Warum fragen wir nicht direkt nach?
Eine Analyse zur subjektiven Zuschreibung des Migrationshintergrundes
Abstract
Zusammenfassung. Sowohl in der amtlichen Statistik als auch in der deutschsprachigen Migrationsforschung hat sich zur Erfassung möglicher Migrationseinflüsse der Begriff ‚Person mit Migrationshintergrundʻ etabliert. Dabei handelt es sich um eine kriterienorientierte Definition, die einer Ableitung und Zusammenführung von Angaben zur Staatsangehörigkeit, Geburtsland und Einbürgerung sowohl der betreffenden Personen als auch ihrer Eltern bedarf. Neben der Bestimmung des Migrationshintergrundes anhand amtlicher Statistik (Mikrozensus-Definition) wurde im Rahmen einer bevölkerungsrepräsentativen Befragung (N = 2401) nach einer Selbstzuschreibung und der antizipierten Fremdzuschreibung des eigenen Migrationshintergrundes gefragt. Insgesamt 10.7 % der Befragten (N = 285) wiesen einen Migrationshintergrund (Erfassung laut Mikrozensus) auf. Etwa zwei Drittel (65.6 %) der Stichprobe mit Migrationshintergrund im Sinne des Mikrozensus’ gab an, sich nicht als Migrant_in bzw. Person mit Migrationshintergrund zu sehen. Etwas mehr als die Hälfte (55.5 %) der Befragten mit Migrationshintergrund geht davon aus, dass sie von anderen nicht als Migrant_in bzw. Person mit Migrationshintergrund bezeichnet wird. Im Ergebnis der durchgeführten Befragung wurde ein klarer Unterschied zwischen einer subjektiven Perspektive auf den eigenen Migrationshintergrund und der Mikrozensus-Definition festgestellt. Es ist daher wichtig und empfehlenswert in dieser Hinsicht stärker zu differenzieren, insbesondere in Forschungsfragen, die auf eine subjektive Perspektive des Einzelnen abzielen.

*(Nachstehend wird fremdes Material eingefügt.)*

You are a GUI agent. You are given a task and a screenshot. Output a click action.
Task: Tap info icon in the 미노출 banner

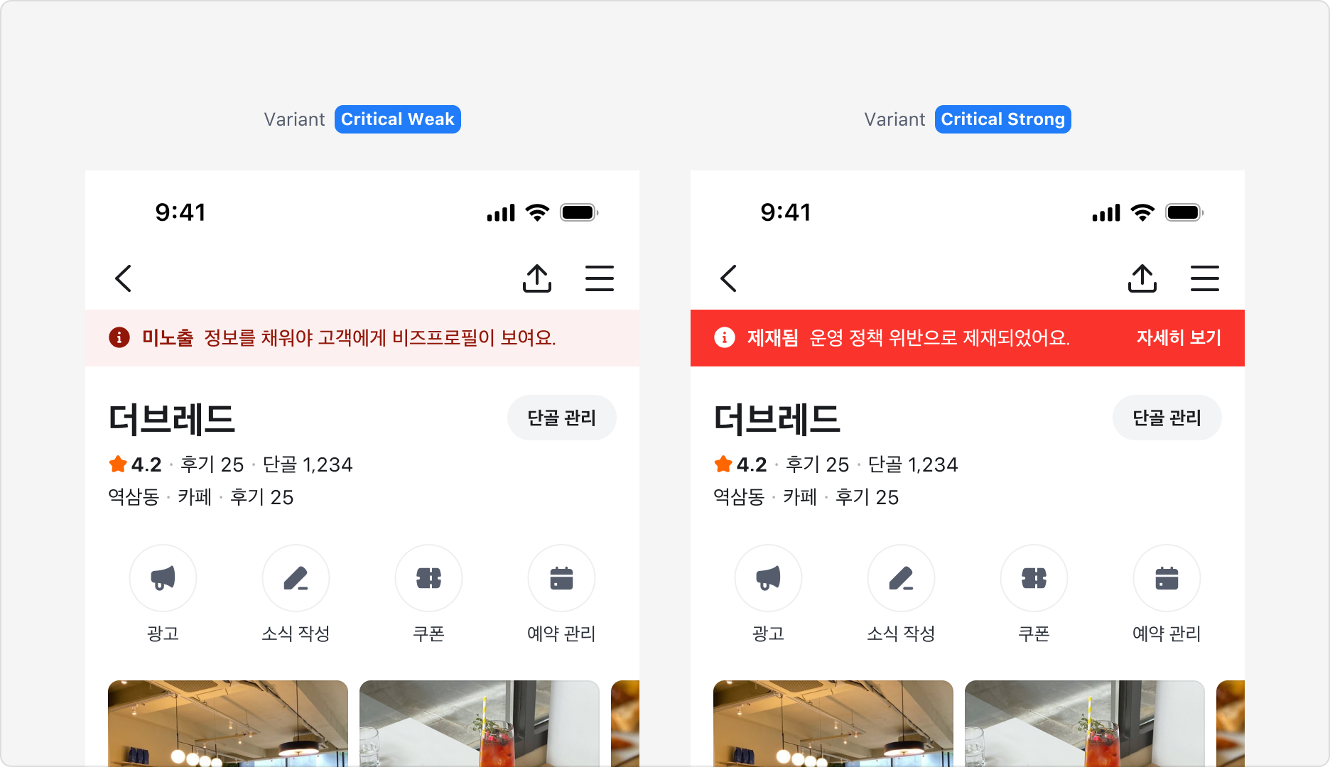pos(119,338)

Abstract. In Germany, the term ”person with a migration background” has been established in the field of research and federal statistics to assess the potential influence of immigration-related factors. It is a criteria-based definition that requires the aggregation of information on the nationality, country of birth, and naturalization for both the subjects and their parents. In a representative population survey in Germany (N = 2,401), migration background using the official statistics definition and self-attribution as well as the anticipated attribution by others on one’s own migration background were assessed. A total of 10.7 % of the respondents (N = 285) had a migration background (according to the official statistics definition). About two thirds (65.6 %) of the sample with a migration background stated that they did not consider themselves as migrants or persons with a migration background. Slightly more than half (55.5 %) of respondents with a migration background believed that they are not seen as a migrant or person with migration background by others. On the basis of the survey, a clear discrepancy was found between a subjective perspective of one’s own migration background and the official statistics definition. Therefore, it is important and recommended to differentiate more in this regard, especially in research questions assessing the subjective perspective of the individual.